• [REQUIRED ACTION]: Copy every line of the records below that holds the word "computer".

• [EXTRACTED MATERIAL]:
--- START ---

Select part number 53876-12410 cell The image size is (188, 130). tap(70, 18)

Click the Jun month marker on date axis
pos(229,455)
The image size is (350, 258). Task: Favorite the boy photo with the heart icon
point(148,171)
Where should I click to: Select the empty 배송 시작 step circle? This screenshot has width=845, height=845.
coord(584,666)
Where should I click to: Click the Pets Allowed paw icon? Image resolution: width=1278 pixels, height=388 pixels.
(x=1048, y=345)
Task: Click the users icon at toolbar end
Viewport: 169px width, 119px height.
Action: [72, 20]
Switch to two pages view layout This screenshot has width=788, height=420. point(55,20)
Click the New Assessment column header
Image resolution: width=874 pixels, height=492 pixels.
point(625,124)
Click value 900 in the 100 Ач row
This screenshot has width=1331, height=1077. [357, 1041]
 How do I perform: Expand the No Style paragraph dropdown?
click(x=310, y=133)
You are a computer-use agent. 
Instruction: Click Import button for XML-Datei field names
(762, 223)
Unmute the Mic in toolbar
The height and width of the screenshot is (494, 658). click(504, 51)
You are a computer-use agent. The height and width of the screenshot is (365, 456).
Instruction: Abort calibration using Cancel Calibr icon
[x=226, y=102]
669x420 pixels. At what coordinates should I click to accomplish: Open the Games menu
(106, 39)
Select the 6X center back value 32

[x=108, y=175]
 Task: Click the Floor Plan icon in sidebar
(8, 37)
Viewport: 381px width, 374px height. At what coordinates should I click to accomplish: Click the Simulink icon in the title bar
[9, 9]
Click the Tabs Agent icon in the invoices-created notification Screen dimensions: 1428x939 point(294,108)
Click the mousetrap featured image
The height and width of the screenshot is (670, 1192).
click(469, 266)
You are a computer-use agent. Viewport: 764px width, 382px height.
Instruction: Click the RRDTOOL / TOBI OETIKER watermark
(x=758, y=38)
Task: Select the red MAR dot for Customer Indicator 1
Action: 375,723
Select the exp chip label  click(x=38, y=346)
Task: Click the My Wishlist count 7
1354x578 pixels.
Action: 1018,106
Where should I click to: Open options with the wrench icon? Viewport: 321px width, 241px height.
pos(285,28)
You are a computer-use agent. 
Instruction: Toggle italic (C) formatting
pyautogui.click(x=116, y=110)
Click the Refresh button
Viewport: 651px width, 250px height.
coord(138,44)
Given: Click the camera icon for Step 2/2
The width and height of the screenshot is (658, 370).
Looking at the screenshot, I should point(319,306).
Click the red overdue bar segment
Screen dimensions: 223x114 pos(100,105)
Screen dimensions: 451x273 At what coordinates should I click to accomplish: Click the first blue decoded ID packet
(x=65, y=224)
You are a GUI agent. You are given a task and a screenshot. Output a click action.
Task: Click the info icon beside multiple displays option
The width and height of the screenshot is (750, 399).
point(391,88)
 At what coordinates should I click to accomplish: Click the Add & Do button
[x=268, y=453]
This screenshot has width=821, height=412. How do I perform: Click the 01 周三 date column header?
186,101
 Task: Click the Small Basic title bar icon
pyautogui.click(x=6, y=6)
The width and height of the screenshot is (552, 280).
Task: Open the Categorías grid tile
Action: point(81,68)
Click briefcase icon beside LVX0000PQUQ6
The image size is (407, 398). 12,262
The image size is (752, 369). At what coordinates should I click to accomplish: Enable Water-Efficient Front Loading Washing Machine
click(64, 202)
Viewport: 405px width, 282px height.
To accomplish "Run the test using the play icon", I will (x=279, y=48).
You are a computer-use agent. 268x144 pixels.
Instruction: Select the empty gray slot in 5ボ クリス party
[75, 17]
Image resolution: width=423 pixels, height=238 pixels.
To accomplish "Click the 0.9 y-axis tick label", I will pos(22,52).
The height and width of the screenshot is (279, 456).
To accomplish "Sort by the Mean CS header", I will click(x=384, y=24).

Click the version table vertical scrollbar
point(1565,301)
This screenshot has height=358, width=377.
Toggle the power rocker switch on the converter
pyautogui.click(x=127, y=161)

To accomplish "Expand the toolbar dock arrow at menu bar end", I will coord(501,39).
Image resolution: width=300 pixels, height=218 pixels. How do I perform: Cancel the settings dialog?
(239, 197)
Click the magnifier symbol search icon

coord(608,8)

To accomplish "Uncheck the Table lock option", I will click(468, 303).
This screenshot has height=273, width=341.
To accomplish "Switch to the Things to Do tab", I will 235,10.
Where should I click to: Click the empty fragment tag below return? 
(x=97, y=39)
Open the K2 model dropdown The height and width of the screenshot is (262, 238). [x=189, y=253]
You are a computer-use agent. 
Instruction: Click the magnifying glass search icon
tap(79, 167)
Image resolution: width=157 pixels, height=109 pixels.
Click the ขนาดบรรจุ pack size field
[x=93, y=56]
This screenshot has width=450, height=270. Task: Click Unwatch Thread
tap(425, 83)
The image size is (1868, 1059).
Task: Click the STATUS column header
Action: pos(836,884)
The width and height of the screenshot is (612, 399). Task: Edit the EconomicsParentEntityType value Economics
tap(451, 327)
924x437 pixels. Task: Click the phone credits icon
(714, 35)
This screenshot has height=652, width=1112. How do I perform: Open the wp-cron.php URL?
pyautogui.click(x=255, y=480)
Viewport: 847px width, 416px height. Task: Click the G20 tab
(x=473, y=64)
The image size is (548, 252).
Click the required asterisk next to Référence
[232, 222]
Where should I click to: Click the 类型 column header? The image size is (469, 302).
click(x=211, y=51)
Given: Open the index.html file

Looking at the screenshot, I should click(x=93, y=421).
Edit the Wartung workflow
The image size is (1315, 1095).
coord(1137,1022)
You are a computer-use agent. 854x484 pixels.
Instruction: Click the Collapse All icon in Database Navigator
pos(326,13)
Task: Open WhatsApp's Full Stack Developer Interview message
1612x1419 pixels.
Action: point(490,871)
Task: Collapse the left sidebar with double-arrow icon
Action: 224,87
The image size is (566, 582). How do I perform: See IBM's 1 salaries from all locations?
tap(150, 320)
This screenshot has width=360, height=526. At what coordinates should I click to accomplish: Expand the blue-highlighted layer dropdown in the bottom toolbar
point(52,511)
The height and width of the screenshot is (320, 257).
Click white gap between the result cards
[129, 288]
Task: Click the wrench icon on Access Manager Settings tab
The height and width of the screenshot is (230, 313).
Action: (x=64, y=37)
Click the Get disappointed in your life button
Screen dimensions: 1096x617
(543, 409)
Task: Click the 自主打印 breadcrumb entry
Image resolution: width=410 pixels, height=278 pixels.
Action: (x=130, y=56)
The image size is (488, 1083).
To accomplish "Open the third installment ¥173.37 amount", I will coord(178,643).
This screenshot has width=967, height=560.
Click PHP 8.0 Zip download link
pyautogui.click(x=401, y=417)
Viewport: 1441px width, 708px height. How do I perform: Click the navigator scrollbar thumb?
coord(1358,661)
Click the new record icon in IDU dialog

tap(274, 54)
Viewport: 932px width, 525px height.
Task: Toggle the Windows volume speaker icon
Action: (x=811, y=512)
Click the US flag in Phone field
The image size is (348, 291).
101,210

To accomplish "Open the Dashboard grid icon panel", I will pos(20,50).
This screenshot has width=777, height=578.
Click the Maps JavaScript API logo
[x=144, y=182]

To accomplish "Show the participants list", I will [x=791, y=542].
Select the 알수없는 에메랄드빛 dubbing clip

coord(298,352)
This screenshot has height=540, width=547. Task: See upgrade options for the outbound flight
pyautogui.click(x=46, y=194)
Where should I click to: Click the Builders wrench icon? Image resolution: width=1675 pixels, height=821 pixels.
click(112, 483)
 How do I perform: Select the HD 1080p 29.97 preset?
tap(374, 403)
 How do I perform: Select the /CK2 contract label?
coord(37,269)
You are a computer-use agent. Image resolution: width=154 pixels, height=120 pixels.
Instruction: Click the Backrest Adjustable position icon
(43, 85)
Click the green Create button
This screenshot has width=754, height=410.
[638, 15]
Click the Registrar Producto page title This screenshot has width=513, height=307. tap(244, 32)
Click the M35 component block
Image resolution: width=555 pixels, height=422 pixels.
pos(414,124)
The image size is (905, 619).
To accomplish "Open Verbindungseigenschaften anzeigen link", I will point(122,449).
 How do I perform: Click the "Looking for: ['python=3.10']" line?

--- END ---

• [WORKED SOLUTION]:
You are a computer-use agent. 
You are a computer-use agent. The height and width of the screenshot is (365, 456).
You are a computer-use agent. Viewport: 764px width, 382px height.
You are a computer-use agent. 
You are a computer-use agent. 268x144 pixels.
You are a computer-use agent. 
You are a computer-use agent. 854x484 pixels.
You are a computer-use agent. Image resolution: width=154 pixels, height=120 pixels.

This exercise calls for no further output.